## What the exercise asks
The response should contain only those lines of the entries below that include the string "computer".

▼▼▼

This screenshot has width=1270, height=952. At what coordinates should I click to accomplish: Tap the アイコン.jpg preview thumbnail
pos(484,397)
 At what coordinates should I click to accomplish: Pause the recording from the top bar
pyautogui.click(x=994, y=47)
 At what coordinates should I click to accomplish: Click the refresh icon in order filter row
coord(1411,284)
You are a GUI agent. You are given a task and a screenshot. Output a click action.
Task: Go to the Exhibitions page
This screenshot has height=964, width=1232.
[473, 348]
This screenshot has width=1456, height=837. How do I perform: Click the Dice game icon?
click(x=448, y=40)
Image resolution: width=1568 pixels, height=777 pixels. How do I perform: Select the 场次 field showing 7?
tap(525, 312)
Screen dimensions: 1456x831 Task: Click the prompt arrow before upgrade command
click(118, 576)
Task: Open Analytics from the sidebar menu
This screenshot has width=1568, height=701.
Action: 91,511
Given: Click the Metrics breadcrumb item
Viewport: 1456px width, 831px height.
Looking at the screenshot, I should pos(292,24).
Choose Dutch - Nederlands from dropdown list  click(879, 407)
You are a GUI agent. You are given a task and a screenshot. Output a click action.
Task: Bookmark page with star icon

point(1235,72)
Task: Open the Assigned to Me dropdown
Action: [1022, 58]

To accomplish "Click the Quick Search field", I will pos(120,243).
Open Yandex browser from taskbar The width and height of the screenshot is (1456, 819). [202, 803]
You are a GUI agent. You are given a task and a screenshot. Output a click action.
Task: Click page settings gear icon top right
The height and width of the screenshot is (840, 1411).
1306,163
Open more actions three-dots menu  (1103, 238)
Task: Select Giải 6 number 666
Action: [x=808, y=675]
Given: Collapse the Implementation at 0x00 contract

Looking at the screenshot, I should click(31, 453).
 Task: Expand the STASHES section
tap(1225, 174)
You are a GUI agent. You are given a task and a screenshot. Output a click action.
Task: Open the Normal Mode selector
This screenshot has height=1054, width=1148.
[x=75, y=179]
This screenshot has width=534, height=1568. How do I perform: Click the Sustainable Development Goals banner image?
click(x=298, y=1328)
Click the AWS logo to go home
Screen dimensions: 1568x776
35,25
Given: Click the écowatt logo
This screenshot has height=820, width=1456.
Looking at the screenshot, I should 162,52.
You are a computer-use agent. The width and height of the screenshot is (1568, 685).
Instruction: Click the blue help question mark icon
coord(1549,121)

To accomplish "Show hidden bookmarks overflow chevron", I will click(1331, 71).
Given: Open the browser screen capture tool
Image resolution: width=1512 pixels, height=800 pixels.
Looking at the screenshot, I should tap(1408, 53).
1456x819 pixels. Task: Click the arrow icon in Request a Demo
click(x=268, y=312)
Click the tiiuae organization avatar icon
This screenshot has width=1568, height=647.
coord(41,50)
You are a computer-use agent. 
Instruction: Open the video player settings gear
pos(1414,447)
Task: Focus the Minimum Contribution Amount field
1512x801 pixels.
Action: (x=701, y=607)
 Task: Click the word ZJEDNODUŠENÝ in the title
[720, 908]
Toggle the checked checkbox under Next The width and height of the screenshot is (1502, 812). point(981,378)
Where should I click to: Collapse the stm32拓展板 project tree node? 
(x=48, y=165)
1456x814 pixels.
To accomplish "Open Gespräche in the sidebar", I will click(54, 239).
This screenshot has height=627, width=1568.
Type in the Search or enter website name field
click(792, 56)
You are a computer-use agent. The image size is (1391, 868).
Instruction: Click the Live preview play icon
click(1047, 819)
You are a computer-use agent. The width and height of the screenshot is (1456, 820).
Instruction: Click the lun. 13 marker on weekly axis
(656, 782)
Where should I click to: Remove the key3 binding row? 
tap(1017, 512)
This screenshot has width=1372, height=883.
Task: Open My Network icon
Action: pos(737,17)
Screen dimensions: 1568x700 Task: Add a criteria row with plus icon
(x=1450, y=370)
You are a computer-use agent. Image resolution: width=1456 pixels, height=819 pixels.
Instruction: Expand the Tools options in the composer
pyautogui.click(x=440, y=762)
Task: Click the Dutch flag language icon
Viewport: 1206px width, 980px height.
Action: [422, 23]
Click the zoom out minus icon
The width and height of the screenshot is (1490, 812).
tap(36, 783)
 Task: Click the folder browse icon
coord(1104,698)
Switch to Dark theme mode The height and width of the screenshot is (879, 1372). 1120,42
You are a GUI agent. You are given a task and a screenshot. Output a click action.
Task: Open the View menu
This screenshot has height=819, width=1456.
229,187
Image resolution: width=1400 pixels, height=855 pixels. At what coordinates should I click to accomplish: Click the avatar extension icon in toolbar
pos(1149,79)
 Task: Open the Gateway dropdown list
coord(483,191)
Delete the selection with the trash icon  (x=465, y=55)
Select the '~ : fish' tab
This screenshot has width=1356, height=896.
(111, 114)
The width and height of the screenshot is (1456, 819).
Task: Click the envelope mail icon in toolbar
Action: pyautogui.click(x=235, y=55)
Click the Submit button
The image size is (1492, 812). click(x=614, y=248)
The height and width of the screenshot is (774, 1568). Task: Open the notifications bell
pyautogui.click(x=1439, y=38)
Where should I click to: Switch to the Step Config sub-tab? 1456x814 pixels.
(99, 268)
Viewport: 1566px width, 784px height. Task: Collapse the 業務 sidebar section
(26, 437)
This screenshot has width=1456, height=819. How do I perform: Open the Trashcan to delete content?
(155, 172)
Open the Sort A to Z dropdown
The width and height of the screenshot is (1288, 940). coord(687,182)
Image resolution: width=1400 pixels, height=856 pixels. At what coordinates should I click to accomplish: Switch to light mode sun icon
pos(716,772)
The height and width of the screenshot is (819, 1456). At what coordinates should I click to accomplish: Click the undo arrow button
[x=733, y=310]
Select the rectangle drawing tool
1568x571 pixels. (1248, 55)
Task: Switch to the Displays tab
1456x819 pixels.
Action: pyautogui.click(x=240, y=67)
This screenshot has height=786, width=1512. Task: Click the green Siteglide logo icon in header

▲▲▲

## Exercise output
You are a computer-use agent. The width and height of the screenshot is (1568, 685).
You are a computer-use agent. 
You are a computer-use agent. The image size is (1391, 868).
You are a computer-use agent. The width and height of the screenshot is (1456, 820).
You are a computer-use agent. Image resolution: width=1456 pixels, height=819 pixels.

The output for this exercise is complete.